No rants on who makes the most secure whatever, but this is good to see and hopefully other distro makers will follow Red Hat’s lead. The way its done with SE is just flat out better than the way most linux distros operate now. Minority distro specializing in security obviously excluded. It would be nice to see the SE Linux methods become standard across all Linux distros. Lindows users will undoubtably continue to run as root 24×7.
btw if you not familiar with this whole SE thing from the article:
“According to the NSA Web site on SE Linux, the SE Linux kernel solves this problem because it has “no concept of a ‘root’ superuser and does not share the well-known shortcomings of the traditional Linux security mechanisms.”
Instead, SE Linux enforces mandatory access control policies that confine user programs and system servers to the minimum amount of privilege they require to do their jobs, according to the NSA. When confined in this way, the ability of user programs and system daemons to cause harm when compromised is reduced or eliminated.”
The article says there’s no root account because a user/app is confined to specific areas of the system.

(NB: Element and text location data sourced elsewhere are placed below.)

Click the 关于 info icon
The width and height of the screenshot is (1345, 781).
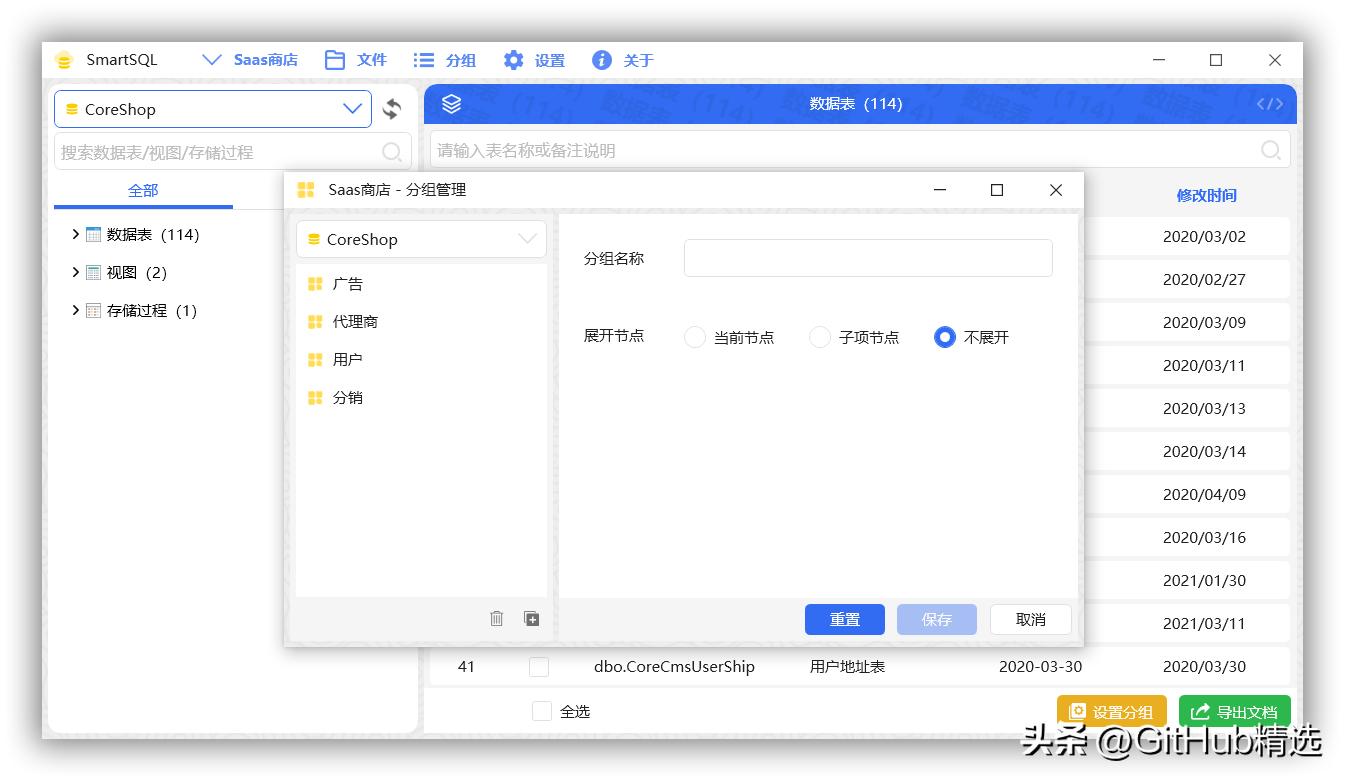(x=601, y=60)
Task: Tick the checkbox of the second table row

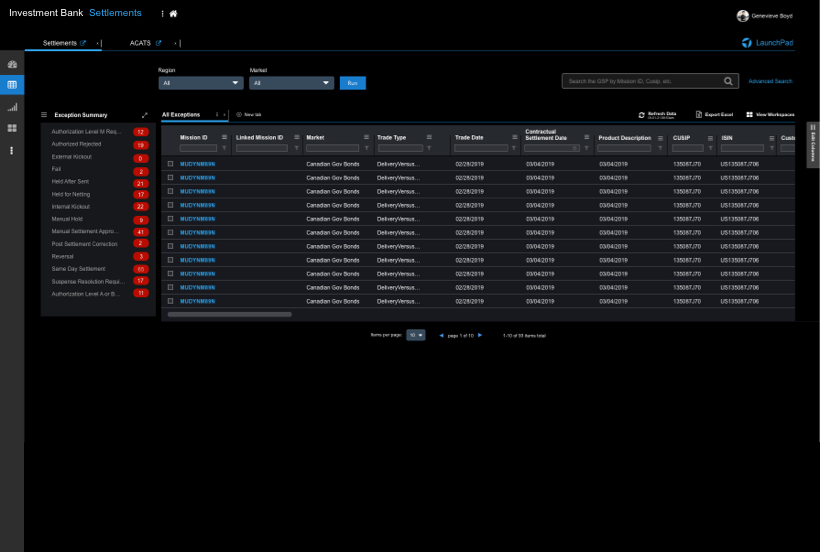Action: (171, 176)
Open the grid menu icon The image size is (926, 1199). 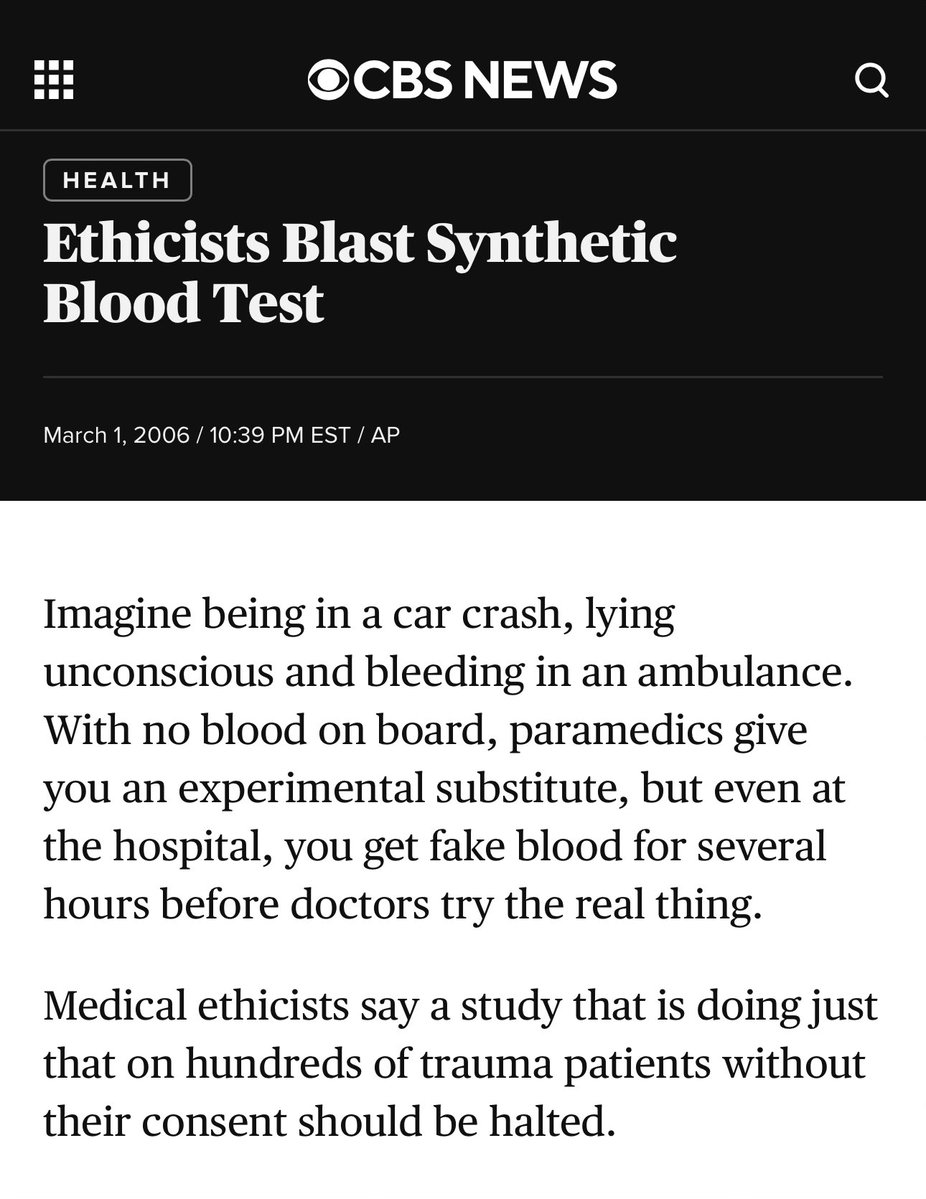click(54, 80)
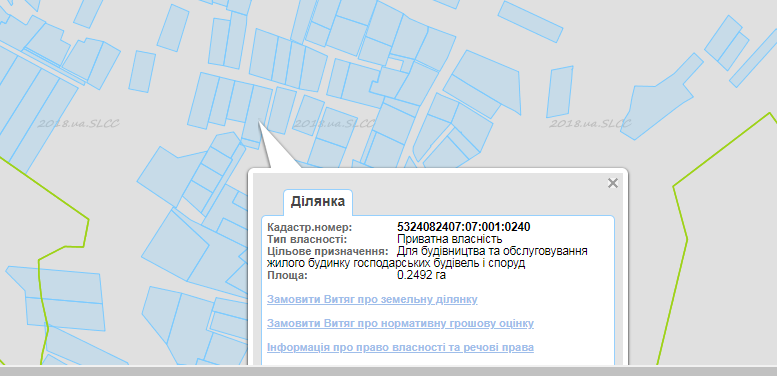The height and width of the screenshot is (376, 777).
Task: Open Замовити Витяг про нормативну грошову оцінку
Action: click(400, 323)
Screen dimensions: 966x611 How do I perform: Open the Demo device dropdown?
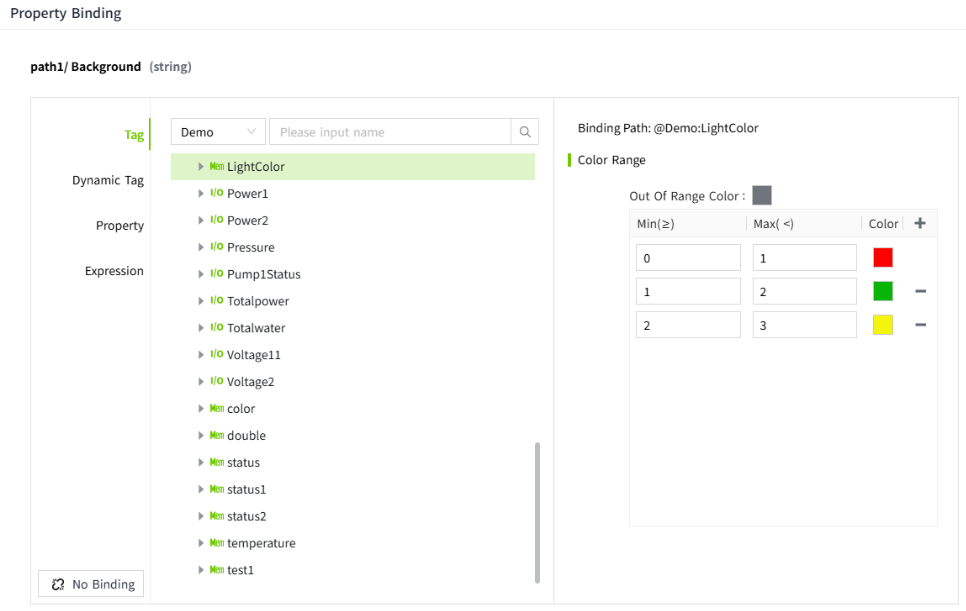tap(218, 132)
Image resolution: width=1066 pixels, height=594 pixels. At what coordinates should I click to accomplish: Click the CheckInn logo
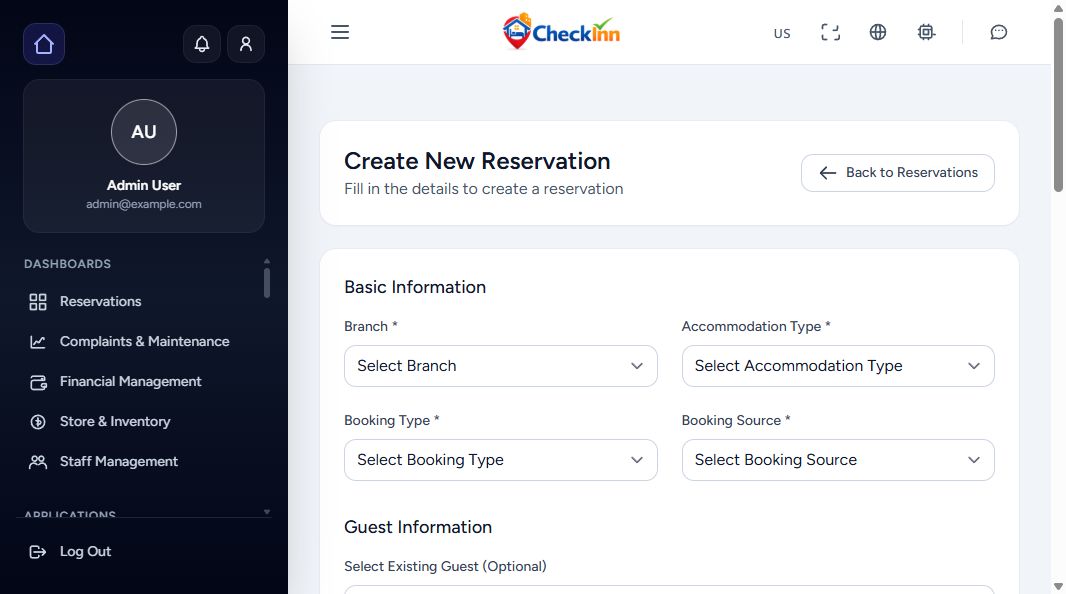(561, 32)
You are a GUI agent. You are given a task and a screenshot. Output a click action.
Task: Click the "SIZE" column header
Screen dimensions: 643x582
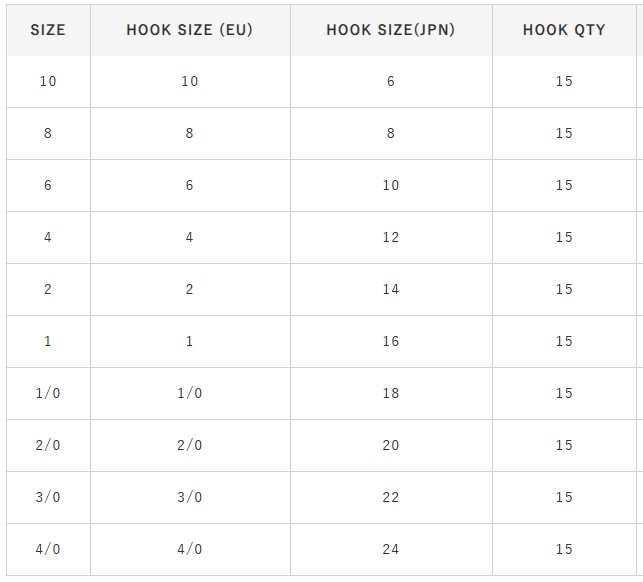click(x=48, y=30)
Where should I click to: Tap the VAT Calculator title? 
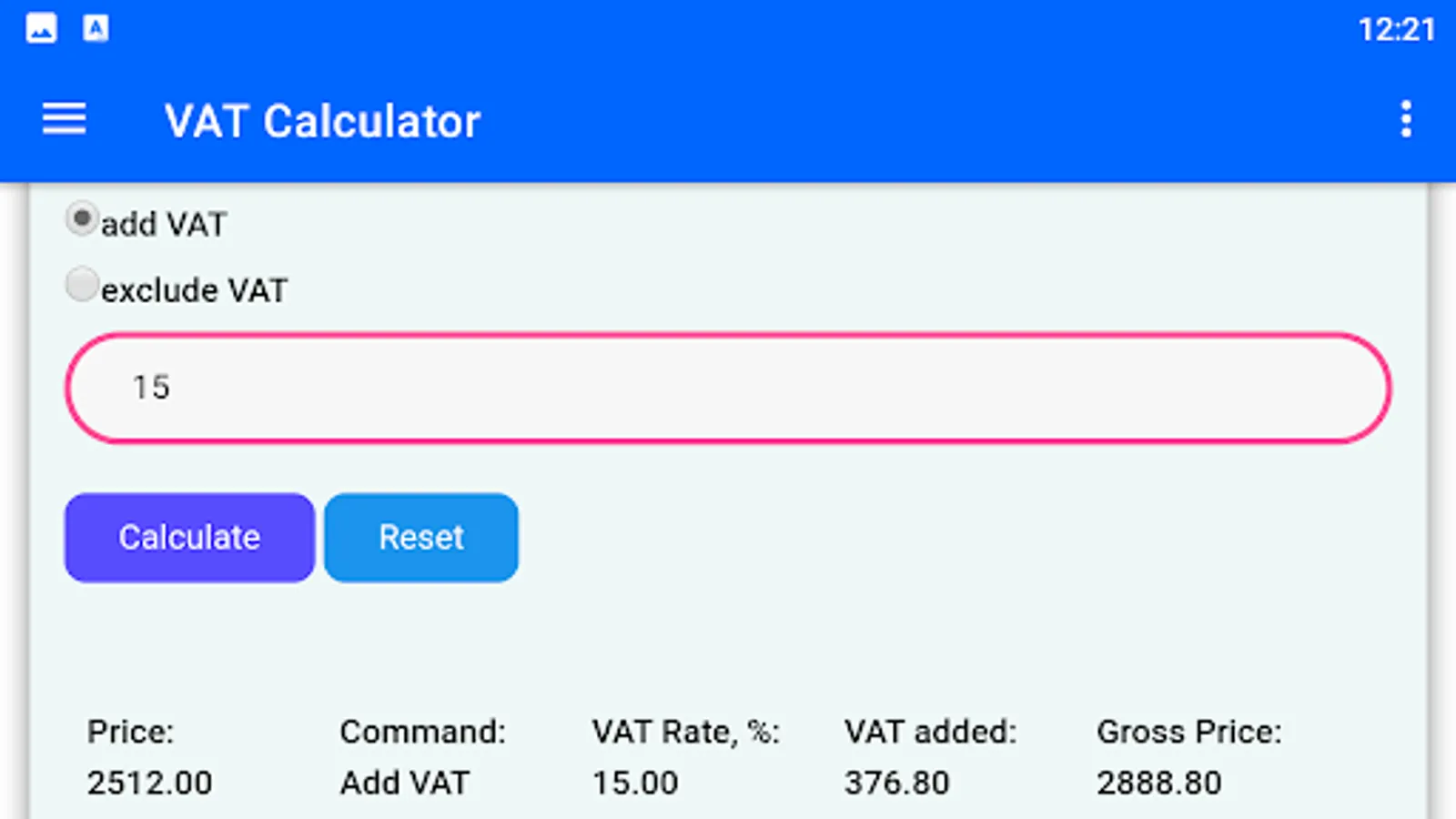322,121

But someone has to have write-access to the security policies, and wouldn’t that be root access?
Is in the 2.6 kernel as standard. You can enjoy it right now…with some additional tools, or noone has to follow redhat’s lead, because since it can be tunrned on/off from the 2.6 kernel, any distro can use it. No offence (redhat/fedora is the distro I use besides slackware), but redhat’s security track record is bad. Mostly because of bad defaults and the medium being to integrated. On the other hand with a distro like slackware one can customize the system, even easier replace daemons and stuff. Not that you couldn’t do that in redhat, but 1) its more complicated and 2) your support nill’s out.
Hi
There is a sysadmin role that would be similar to the traditional root user stuff but the enhacement is that overall access control is segregated to particular domains.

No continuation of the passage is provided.